[[ Given data open ]]

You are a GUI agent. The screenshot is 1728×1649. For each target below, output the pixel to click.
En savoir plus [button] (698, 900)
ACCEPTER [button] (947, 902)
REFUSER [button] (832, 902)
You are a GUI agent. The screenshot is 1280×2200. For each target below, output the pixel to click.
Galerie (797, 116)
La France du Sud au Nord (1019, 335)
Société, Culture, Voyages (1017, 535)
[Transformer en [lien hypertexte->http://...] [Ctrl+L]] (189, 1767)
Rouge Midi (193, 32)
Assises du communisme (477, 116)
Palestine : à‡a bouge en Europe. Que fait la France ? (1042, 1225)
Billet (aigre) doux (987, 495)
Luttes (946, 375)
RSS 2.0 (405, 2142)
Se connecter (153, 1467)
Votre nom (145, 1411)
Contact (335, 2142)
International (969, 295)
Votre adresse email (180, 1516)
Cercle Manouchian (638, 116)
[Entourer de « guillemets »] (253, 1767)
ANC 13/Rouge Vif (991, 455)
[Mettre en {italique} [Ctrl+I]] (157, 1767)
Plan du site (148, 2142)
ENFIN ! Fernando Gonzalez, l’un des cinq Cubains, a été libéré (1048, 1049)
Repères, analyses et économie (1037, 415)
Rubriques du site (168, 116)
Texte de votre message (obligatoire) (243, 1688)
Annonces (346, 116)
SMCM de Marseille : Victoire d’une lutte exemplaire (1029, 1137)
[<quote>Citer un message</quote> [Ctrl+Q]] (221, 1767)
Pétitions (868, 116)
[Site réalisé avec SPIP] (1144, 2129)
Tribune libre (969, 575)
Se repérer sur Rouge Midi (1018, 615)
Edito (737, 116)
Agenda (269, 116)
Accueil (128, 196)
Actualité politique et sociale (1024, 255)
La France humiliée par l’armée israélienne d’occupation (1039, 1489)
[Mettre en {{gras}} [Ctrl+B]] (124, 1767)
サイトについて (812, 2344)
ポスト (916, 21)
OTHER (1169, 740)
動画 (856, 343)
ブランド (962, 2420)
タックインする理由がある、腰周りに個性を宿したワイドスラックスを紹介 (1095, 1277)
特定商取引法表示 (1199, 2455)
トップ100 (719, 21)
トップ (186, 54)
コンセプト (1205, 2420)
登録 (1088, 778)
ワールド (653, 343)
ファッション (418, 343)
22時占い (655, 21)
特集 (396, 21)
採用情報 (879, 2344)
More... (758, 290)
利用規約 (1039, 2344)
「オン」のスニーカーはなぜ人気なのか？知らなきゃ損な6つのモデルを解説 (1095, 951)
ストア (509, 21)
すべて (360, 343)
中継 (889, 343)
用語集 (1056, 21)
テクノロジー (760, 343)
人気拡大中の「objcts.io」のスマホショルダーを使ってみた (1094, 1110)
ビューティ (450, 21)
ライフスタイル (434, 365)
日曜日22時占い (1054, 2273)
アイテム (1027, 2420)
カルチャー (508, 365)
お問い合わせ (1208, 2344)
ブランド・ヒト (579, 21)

[[ Given data closed ]]

■ About this exercise ■
Print the data above exactly as it was provided.

■ Solution to the exercise ■
You are a GUI agent. The screenshot is 1728×1649. For each target below, output the pixel to click.
En savoir plus [button] (698, 900)
ACCEPTER [button] (947, 902)
REFUSER [button] (832, 902)
You are a GUI agent. The screenshot is 1280×2200. For each target below, output the pixel to click.
Galerie (797, 116)
La France du Sud au Nord (1019, 335)
Société, Culture, Voyages (1017, 535)
[Transformer en [lien hypertexte->http://...] [Ctrl+L]] (189, 1767)
Rouge Midi (193, 32)
Assises du communisme (477, 116)
Palestine : à‡a bouge en Europe. Que fait la France ? (1042, 1225)
Billet (aigre) doux (987, 495)
Luttes (946, 375)
RSS 2.0 (405, 2142)
Se connecter (153, 1467)
Votre nom (145, 1411)
Contact (335, 2142)
International (969, 295)
Votre adresse email (180, 1516)
Cercle Manouchian (638, 116)
[Entourer de « guillemets »] (253, 1767)
ANC 13/Rouge Vif (991, 455)
[Mettre en {italique} [Ctrl+I]] (157, 1767)
Plan du site (148, 2142)
ENFIN ! Fernando Gonzalez, l’un des cinq Cubains, a été libéré (1048, 1049)
Repères, analyses et économie (1037, 415)
Rubriques du site (168, 116)
Texte de votre message (obligatoire) (243, 1688)
Annonces (346, 116)
SMCM de Marseille : Victoire d’une lutte exemplaire (1029, 1137)
[<quote>Citer un message</quote> [Ctrl+Q]] (221, 1767)
Pétitions (868, 116)
[Site réalisé avec SPIP] (1144, 2129)
Tribune libre (969, 575)
Se repérer sur Rouge Midi (1018, 615)
Edito (737, 116)
Agenda (269, 116)
Accueil (128, 196)
Actualité politique et sociale (1024, 255)
La France humiliée par l’armée israélienne d’occupation (1039, 1489)
[Mettre en {{gras}} [Ctrl+B]] (124, 1767)
サイトについて (812, 2344)
ポスト (916, 21)
OTHER (1169, 740)
動画 (856, 343)
ブランド (962, 2420)
タックインする理由がある、腰周りに個性を宿したワイドスラックスを紹介 (1095, 1277)
特定商取引法表示 (1199, 2455)
トップ100 (719, 21)
トップ (186, 54)
コンセプト (1205, 2420)
登録 (1088, 778)
ワールド (653, 343)
ファッション (418, 343)
22時占い (655, 21)
特集 (396, 21)
採用情報 (879, 2344)
More... (758, 290)
利用規約 (1039, 2344)
「オン」のスニーカーはなぜ人気なのか？知らなきゃ損な6つのモデルを解説 (1095, 951)
ストア (509, 21)
すべて (360, 343)
中継 (889, 343)
用語集 (1056, 21)
テクノロジー (760, 343)
人気拡大中の「objcts.io」のスマホショルダーを使ってみた (1094, 1110)
ビューティ (450, 21)
ライフスタイル (434, 365)
日曜日22時占い (1054, 2273)
アイテム (1027, 2420)
カルチャー (508, 365)
お問い合わせ (1208, 2344)
ブランド・ヒト (579, 21)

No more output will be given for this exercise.